Aim of the exercise => Nothing in the records may be altered; repeat them exactly.

Input records: Begin

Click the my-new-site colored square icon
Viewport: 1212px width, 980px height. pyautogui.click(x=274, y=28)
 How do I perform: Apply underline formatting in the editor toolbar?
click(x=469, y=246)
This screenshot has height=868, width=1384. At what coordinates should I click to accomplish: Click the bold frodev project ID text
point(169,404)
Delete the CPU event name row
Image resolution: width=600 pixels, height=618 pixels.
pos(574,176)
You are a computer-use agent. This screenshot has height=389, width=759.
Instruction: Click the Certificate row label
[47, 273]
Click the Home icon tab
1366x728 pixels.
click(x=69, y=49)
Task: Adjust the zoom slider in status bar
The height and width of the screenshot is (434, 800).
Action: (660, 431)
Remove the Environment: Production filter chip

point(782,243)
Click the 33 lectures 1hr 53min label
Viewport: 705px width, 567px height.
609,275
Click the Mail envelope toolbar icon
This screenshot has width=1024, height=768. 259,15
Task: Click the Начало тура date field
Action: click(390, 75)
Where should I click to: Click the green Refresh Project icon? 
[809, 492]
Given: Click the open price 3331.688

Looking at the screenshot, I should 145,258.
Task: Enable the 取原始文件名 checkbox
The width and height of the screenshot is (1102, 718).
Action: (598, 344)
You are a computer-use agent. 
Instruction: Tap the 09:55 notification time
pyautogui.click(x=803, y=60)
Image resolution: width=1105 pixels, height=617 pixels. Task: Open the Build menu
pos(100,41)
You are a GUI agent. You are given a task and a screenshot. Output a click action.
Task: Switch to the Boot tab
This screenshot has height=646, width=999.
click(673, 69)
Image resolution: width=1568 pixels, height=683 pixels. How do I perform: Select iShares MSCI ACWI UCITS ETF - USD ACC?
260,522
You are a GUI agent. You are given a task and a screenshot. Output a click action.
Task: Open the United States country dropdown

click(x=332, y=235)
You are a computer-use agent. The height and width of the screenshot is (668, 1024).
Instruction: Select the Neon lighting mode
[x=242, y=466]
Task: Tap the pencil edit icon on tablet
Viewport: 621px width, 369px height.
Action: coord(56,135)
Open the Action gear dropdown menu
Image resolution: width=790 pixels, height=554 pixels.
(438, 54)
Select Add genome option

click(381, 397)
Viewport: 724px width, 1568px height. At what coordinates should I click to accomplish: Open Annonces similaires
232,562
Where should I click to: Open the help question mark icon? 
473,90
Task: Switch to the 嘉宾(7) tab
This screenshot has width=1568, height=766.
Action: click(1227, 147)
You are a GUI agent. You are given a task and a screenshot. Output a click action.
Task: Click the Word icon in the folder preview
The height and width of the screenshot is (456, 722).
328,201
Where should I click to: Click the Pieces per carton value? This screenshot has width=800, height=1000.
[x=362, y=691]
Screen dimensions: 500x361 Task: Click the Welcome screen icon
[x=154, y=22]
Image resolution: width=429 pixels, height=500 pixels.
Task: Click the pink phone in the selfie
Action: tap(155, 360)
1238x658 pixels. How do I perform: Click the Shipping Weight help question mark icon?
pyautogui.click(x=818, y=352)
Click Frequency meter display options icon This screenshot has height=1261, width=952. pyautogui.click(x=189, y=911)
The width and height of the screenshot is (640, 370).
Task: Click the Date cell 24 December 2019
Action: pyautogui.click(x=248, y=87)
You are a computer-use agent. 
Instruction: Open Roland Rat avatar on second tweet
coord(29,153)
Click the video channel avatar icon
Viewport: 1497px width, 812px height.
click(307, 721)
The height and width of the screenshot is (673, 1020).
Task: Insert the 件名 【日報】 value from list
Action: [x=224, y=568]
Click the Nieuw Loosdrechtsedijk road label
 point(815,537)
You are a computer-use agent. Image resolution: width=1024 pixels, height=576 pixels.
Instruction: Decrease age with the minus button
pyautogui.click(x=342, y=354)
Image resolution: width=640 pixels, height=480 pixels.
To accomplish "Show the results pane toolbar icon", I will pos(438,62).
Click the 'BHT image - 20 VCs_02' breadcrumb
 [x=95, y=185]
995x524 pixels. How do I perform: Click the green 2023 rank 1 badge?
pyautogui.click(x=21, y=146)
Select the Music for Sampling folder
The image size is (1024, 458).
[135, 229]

Input records: End

Written response =>
Click the my-new-site colored square icon
Viewport: 1212px width, 980px height. pyautogui.click(x=274, y=28)
 How do I perform: Apply underline formatting in the editor toolbar?
click(x=469, y=246)
This screenshot has height=868, width=1384. At what coordinates should I click to accomplish: Click the bold frodev project ID text
point(169,404)
Delete the CPU event name row
Image resolution: width=600 pixels, height=618 pixels.
pos(574,176)
You are a computer-use agent. This screenshot has height=389, width=759.
Instruction: Click the Certificate row label
[47, 273]
Click the Home icon tab
1366x728 pixels.
click(x=69, y=49)
Task: Adjust the zoom slider in status bar
The height and width of the screenshot is (434, 800).
Action: (660, 431)
Remove the Environment: Production filter chip

point(782,243)
Click the 33 lectures 1hr 53min label
Viewport: 705px width, 567px height.
609,275
Click the Mail envelope toolbar icon
This screenshot has width=1024, height=768. 259,15
Task: Click the Начало тура date field
Action: click(390, 75)
Where should I click to: Click the green Refresh Project icon? 
[809, 492]
Given: Click the open price 3331.688

Looking at the screenshot, I should 145,258.
Task: Enable the 取原始文件名 checkbox
The width and height of the screenshot is (1102, 718).
Action: (598, 344)
You are a computer-use agent. 
Instruction: Tap the 09:55 notification time
pyautogui.click(x=803, y=60)
Image resolution: width=1105 pixels, height=617 pixels. Task: Open the Build menu
pos(100,41)
You are a GUI agent. You are given a task and a screenshot. Output a click action.
Task: Switch to the Boot tab
This screenshot has height=646, width=999.
click(673, 69)
Image resolution: width=1568 pixels, height=683 pixels. How do I perform: Select iShares MSCI ACWI UCITS ETF - USD ACC?
260,522
You are a GUI agent. You are given a task and a screenshot. Output a click action.
Task: Open the United States country dropdown

click(x=332, y=235)
You are a computer-use agent. The height and width of the screenshot is (668, 1024).
Instruction: Select the Neon lighting mode
[x=242, y=466]
Task: Tap the pencil edit icon on tablet
Viewport: 621px width, 369px height.
Action: coord(56,135)
Open the Action gear dropdown menu
Image resolution: width=790 pixels, height=554 pixels.
(438, 54)
Select Add genome option

click(381, 397)
Viewport: 724px width, 1568px height. At what coordinates should I click to accomplish: Open Annonces similaires
232,562
Where should I click to: Open the help question mark icon? 
473,90
Task: Switch to the 嘉宾(7) tab
This screenshot has width=1568, height=766.
Action: click(1227, 147)
You are a GUI agent. You are given a task and a screenshot. Output a click action.
Task: Click the Word icon in the folder preview
The height and width of the screenshot is (456, 722).
328,201
Where should I click to: Click the Pieces per carton value? This screenshot has width=800, height=1000.
[x=362, y=691]
Screen dimensions: 500x361 Task: Click the Welcome screen icon
[x=154, y=22]
Image resolution: width=429 pixels, height=500 pixels.
Task: Click the pink phone in the selfie
Action: tap(155, 360)
1238x658 pixels. How do I perform: Click the Shipping Weight help question mark icon?
pyautogui.click(x=818, y=352)
Click Frequency meter display options icon This screenshot has height=1261, width=952. pyautogui.click(x=189, y=911)
The width and height of the screenshot is (640, 370).
Task: Click the Date cell 24 December 2019
Action: pyautogui.click(x=248, y=87)
You are a computer-use agent. 
Instruction: Open Roland Rat avatar on second tweet
coord(29,153)
Click the video channel avatar icon
Viewport: 1497px width, 812px height.
click(307, 721)
The height and width of the screenshot is (673, 1020).
Task: Insert the 件名 【日報】 value from list
Action: [x=224, y=568]
Click the Nieuw Loosdrechtsedijk road label
 point(815,537)
You are a computer-use agent. Image resolution: width=1024 pixels, height=576 pixels.
Instruction: Decrease age with the minus button
pyautogui.click(x=342, y=354)
Image resolution: width=640 pixels, height=480 pixels.
To accomplish "Show the results pane toolbar icon", I will pos(438,62).
Click the 'BHT image - 20 VCs_02' breadcrumb
 [x=95, y=185]
995x524 pixels. How do I perform: Click the green 2023 rank 1 badge?
pyautogui.click(x=21, y=146)
Select the Music for Sampling folder
The image size is (1024, 458).
[135, 229]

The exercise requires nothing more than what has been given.